Mereka hanya mengenal kebebasan
pribadi, kebebasan keluarga dan kebebasan
kabilah yang penuh. Sedang
orang kota, atas
nama tata-tertib mau mengalah dan
membuang sebagian kemerdekaan
mereka untuk kepentingan masyarakat
dan penguasa, sebagai
imbalan atas ketenangan dan kemewahan
hidup mereka. Sedang
seorang pengembara tidak pedulikan
kemewahan, tidak betah
dengan ketenangan hidup menetap, juga tidak tertarik kepada apapun - seperti
kekayaan yang menjadi
harapan orang kota – selain kebebasannya
yang mutlak.
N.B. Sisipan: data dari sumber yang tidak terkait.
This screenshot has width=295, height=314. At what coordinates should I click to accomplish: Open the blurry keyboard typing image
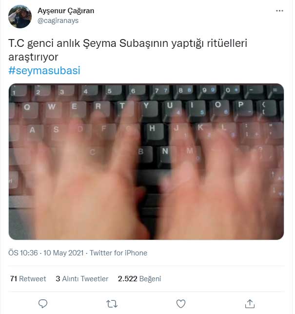(146, 162)
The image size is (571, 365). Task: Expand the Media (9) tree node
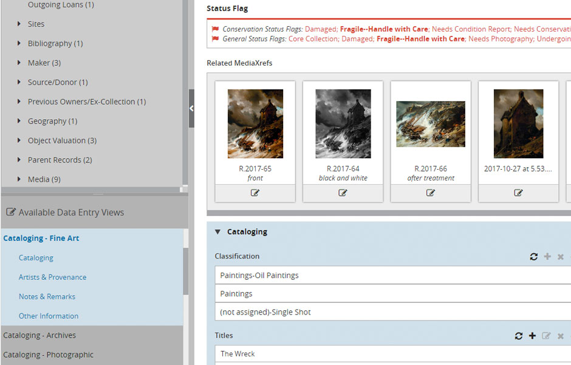[19, 179]
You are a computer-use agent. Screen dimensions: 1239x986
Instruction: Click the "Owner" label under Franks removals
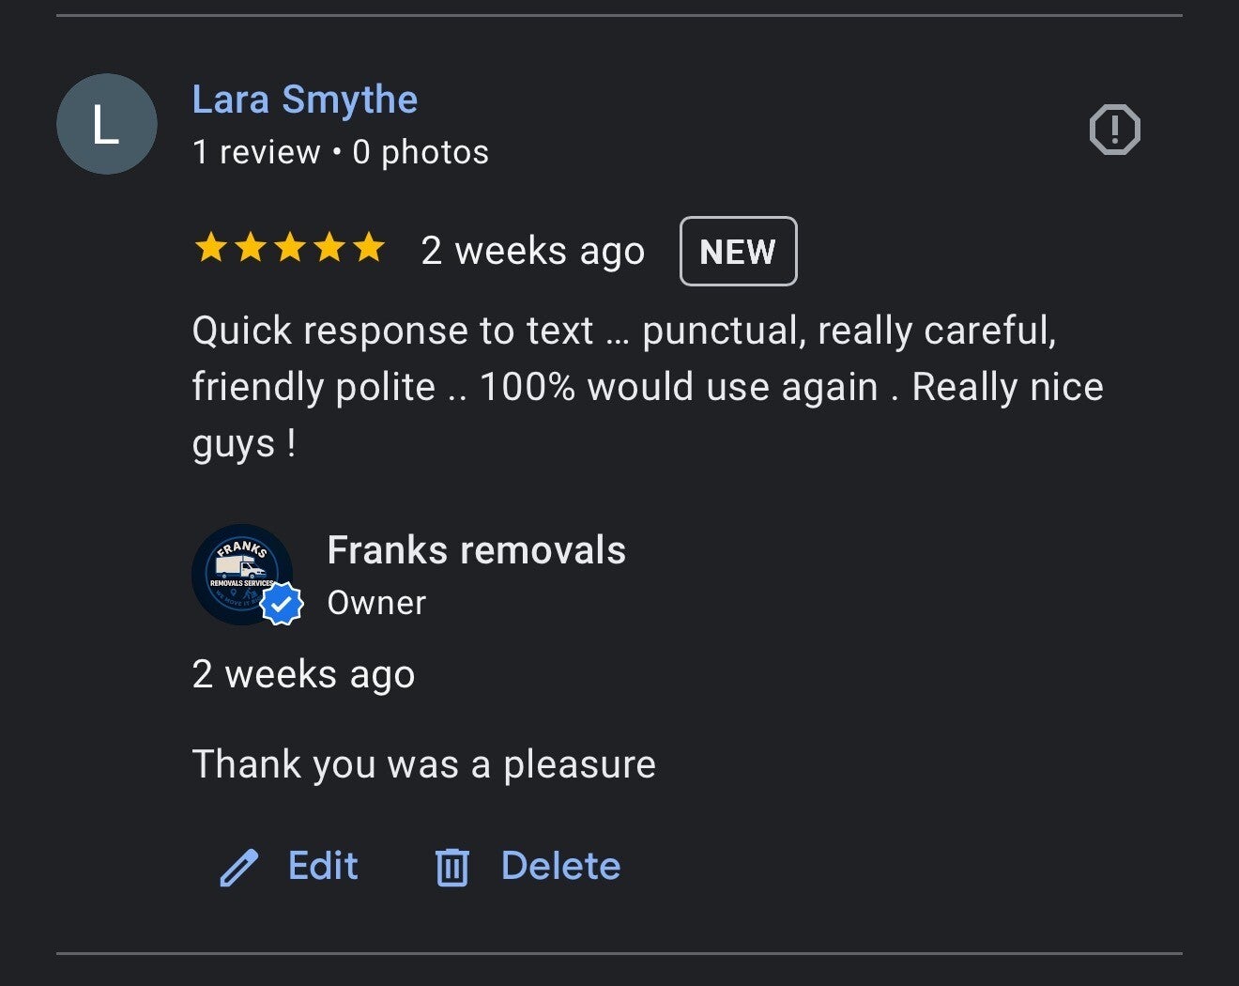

Ia hanya mau hidup
dalam persamaan yang penuh
dengan anggota-anggota kabilahnya
atau kabilah-kabilah lain sesamanya.
Dasar kehidupannya ialah seperti
makhluk-makhluk lain, mau survive, mau
bertahan terus sehingga sesuai dengan kaidah-kaidah kehormatannya yang sudah ditanamkan dalam hidup mengembara yang
serba bebas itu.
Oleh karena
itu, kaum pengembara
tidak menyukai tindakan ketidak
adilan yang ditimpakan
kepada mereka. Mereka
mau melawannya mati-matian, dan
kalau tidak dapat
melawan, ditinggalkannya tempat
tinggal mereka itu,
dan mereka mengembara lagi ke
seluruh jazirah, bila memang terpaksa harus demikian.
Juga
itu pula sebabnya, perang adalah jalan yang paling mudah bagi
kabilah-kabilah ini bila harus
juga timbul perselisihan yang tidak mudah
diselesaikan dengan cara
yang terhormat. Karena bawaan
itu juga, maka tumbuhlah di
kalangan sebagian besar kabilah-kabilah itu sifat-sifat harga diri, keberanian, suka tolong-menolong, melindungi
tetangga serta sikap memaafkan sedapat mungkin dan
semacamnya. Sifat-sifat ini akan makin
kuat apabila semakin
dekat ia kepada
kehidupan pedalaman, dan akan makin
hilang apabila semakin
dekat ia kepada kehidupan kota.
Seperti
kita sebutkan, karena faktor-faktor ekonomi juga, baik Rumawi maupun Persia,
hanya merasa tertarik kepada Yaman saja dari antara jazirah lainnya yang memang tidak mau
tunduk itu. Mereka lebih suka meninggalkan
tanah air daripada
tunduk kepada perintah. Baik
pribadi-pribadi atau
kabilah-kabilah tidak akan taat kepada
peraturan apapun yang
berlaku atau kepada lembaga
apapun yang berkuasa.
Sifat-sifat pengembaraan
itu cukup mempengaruhi daerah
yang kecil-kecil yang tumbuh di sekitar
jaziarah karena adanya perdagangan para
kafilah, seperti yang sudah kita terangkan. Daerah-daerah
ini dipakai oleh para pedagang sebagai
tempat beristirahat sesudah perjalanan
yang begitu meletihkan. Di situ
mereka bertemu dengan tempat-tempat
pemujaan sang dewa guna
memperoleh keselamatan bagi
mereka serta menjauhkan marabahaya gurun sahara serta
mengharapkan perdagangan mereka selamat
sampai di tempat tujuan.
Kota-kota seperti
Mekah, Ta'if, Yathrib dan yang sejenis itu seperti wahah-wahah (oase)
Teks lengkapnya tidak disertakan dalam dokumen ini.